The pathophysiologic role of UARS in children is not clear and may be related to some morbidities seen in children with snoring but without demonstrated sleep apnea. For diagnosis of UARS, the use of esophageal manometry is usually recommended to provide assessment of intrathoracic negative pressure effort leading to arousal (119). RIP and nasal flow measurements may provide a surrogate marker for increased effort and decreased flow by identifying changes in contour or duration of breaths, at least in a subset of patients, such as older children (93, 120). PTT is another modality that has promise because it appears to be correlated to arousal with respiratory effort (48), but its role in the diagnosis of UARS is not yet clear.
In children with the very mild forms of SDB, such as primary snoring and mild OSAS, when marginal or no abnormalities in polysomnography can be detected, there is evidence of association with behavioral abnormalities, such as hyperactivity, inattentiveness, and emotional lability (15, 121, 122).
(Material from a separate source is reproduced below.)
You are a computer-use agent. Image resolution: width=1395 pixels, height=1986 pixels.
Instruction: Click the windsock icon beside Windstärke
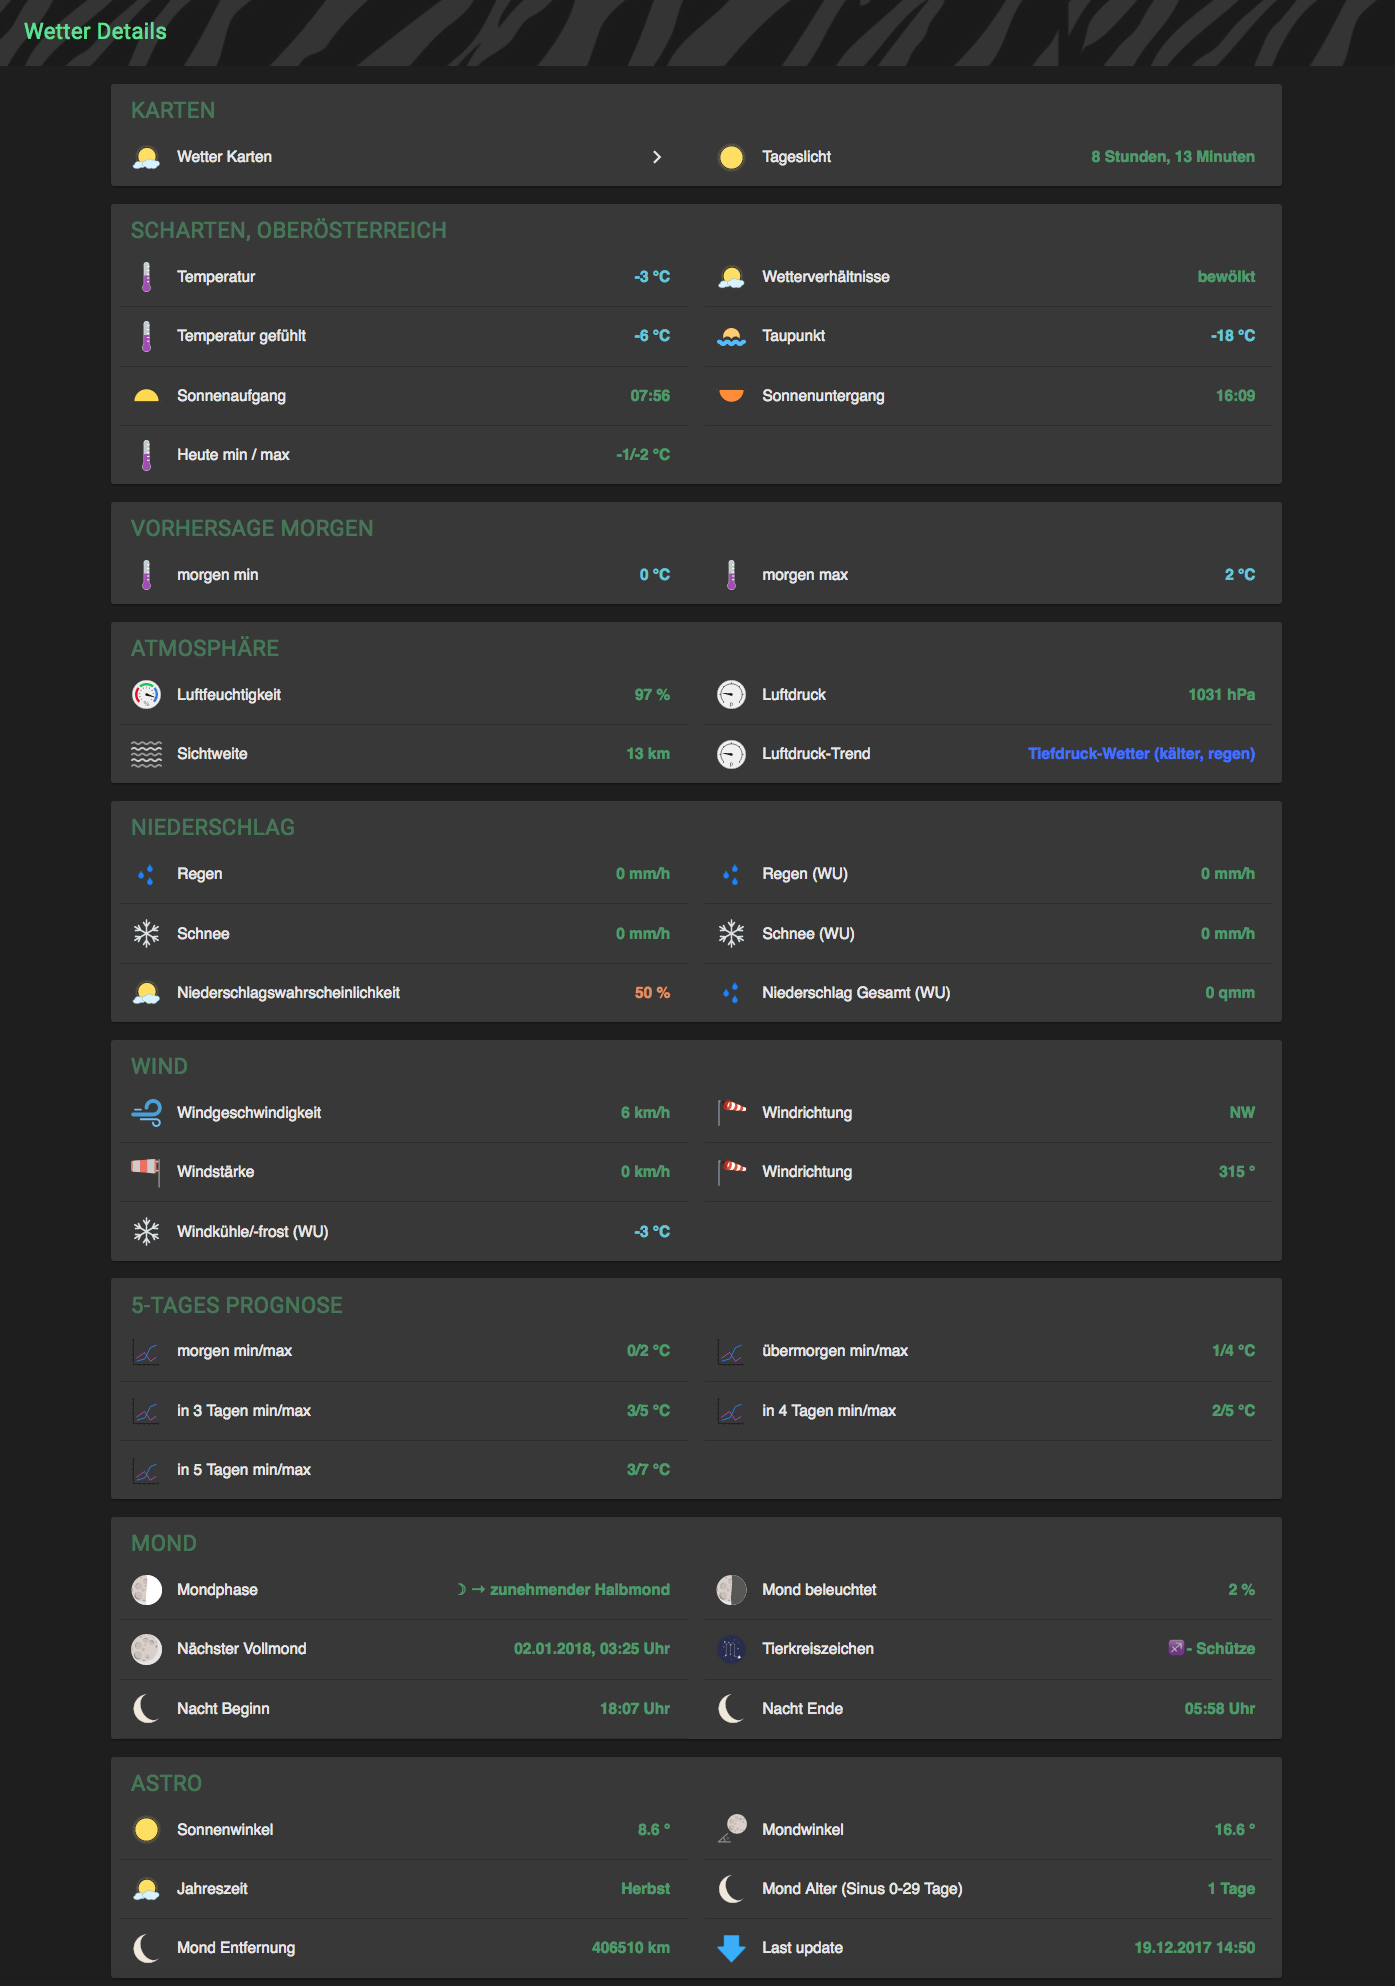click(146, 1169)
In addition, significant reductions in cognitive function have been noted in these conditions (122–124). Suratt and coworkers reported that AHI and persistent snoring both independently predict lower cognitive function scores (123), and Urschitz and colleagues found that snoring alone without oxygen desaturations was associated with poorer performance in mathematics and spelling in school-aged children. (124). However, mechanisms linking these conditions to behavior and neurocognitive deficits are still unknown, as are diagnostic tests with adequate specificity and normative thresholds.
CONCLUSIONS
SDB and OSAS include a spectrum of disorders. Although diagnosis is based on history, physical findings, and the gold standard, laboratory polysomnography, there is a need for a better understanding of the underlying causal mechanisms related to morbidity, particularly in regard to neurocognitive, behavioral, metabolic, and cardiovascular outcomes.
Similarly, studies that establish the functional outcomes associated with polysomnographic parameters are necessary to provide evidence-based guidelines for the management of children with SDB. Future studies that explore the linkage between biomarkers such as cytokines (125, 126) or urinary proteins (57) may allow a more selective approach to the management of these disorders. In addition, the development of more efficient home-based studies could reduce the cost of diagnosis and allow children greater access to appropriate therapy.
Supported by grant HD-053693 (to R.A.) from the National Institutes of Health.
Conflict of Interest Statement: Neither author has a financial relationship with a commercial entity that has an interest in the subject of this manuscript.